Tom Peffall

Biographical details
- Born: February 19, 1987 (age 39) Ambler, Pennsylvania, USA
- Education: Niagara University

Playing career
- 2005–2007: Philadelphia Little Flyers
- 2007–2008: Philadelphia Thunder
- 2008–2009: Niagara (club)
- 2009–2010: Rhode Island Storm
- 2011: Vermont Wild
- 2012–2013: Trenton Titans
- Position: Center

Coaching career (HC unless noted)
- 2015–2017: Neumann (asst.)
- 2017–2018: Philadelphia Rebels (asst.)
- 2018–2022: Stevenson (asst.)
- 2022–2026: Mercyhurst (asst.)

= Tom Peffall =

American ice hockey coach

Tom Peffall (born February 19, 1987) is an American ice hockey head coach and former player. He was the coach in waiting for the men's program at Mercyhurst until is sudden cancellation in March of 2026.

==Career==
Peffall played junior ice hockey in the Philadelphia area, appearing on a pair of lower-level clubs. He briefly attended Niagara University, appearing in seven games with the school's club team during the 2008–09 season. Afterwards, he played for three low-level minor professional teams over the next four years before his playing career came to a close in 2013.
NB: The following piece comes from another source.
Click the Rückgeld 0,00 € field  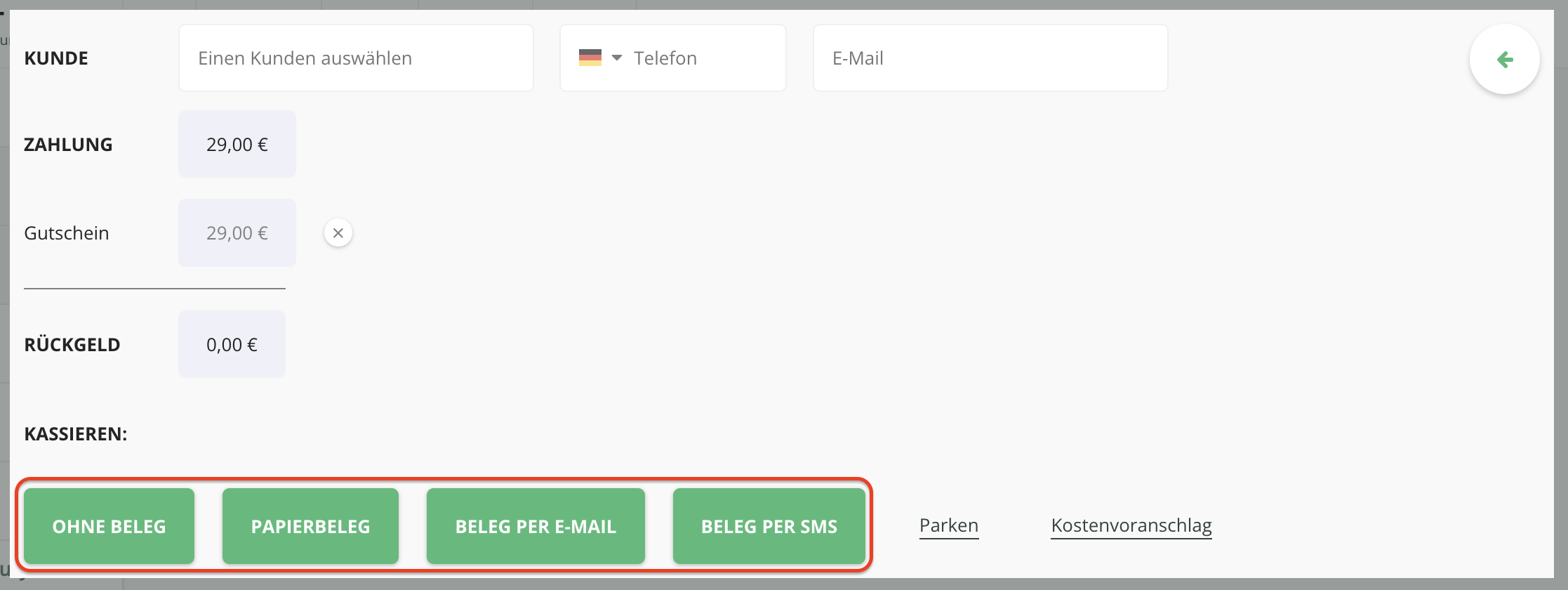tap(232, 344)
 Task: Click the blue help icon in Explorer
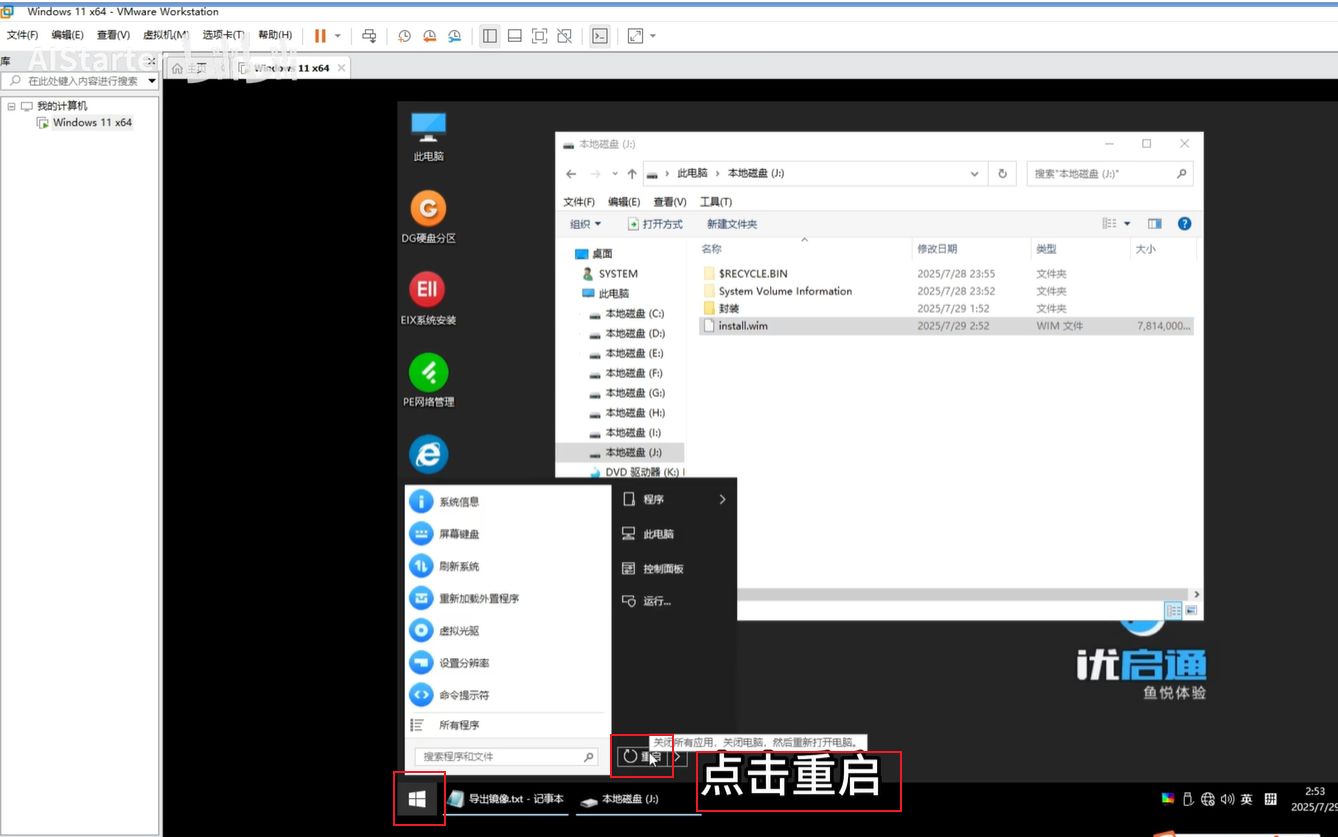click(1184, 224)
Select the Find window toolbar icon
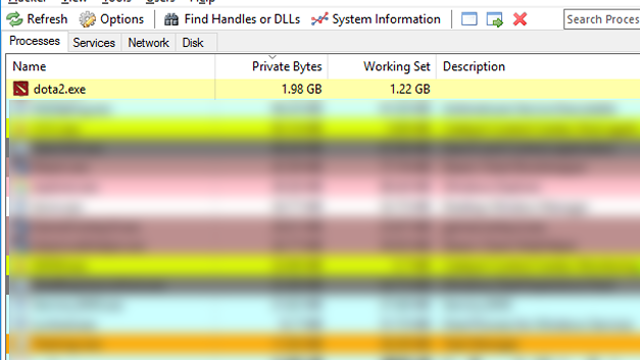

His coaching career began a couple of years later when he joined Neumann as an assistant coach. In 2018, after a brief stint with the Philadelphia Rebels, he transitioned into a similar role with Stevenson. His time with the Mustangs resulted in the program raising its profile in Division III hockey, posting a record in 48–18–4 in his final three years there while also serving as director of recruiting. The team's steady performance earned him enough notoriety to transition to the Division I level in 2022. Peffall spent four years as an assistant coach with Mercyhurst before becoming the team's head coach following the retirement of Rick Gotkin in 2026.

Just before Peffall was set to take over as head coach, the Mercyhurst announced that it was discontinuing the men's program effective immediately.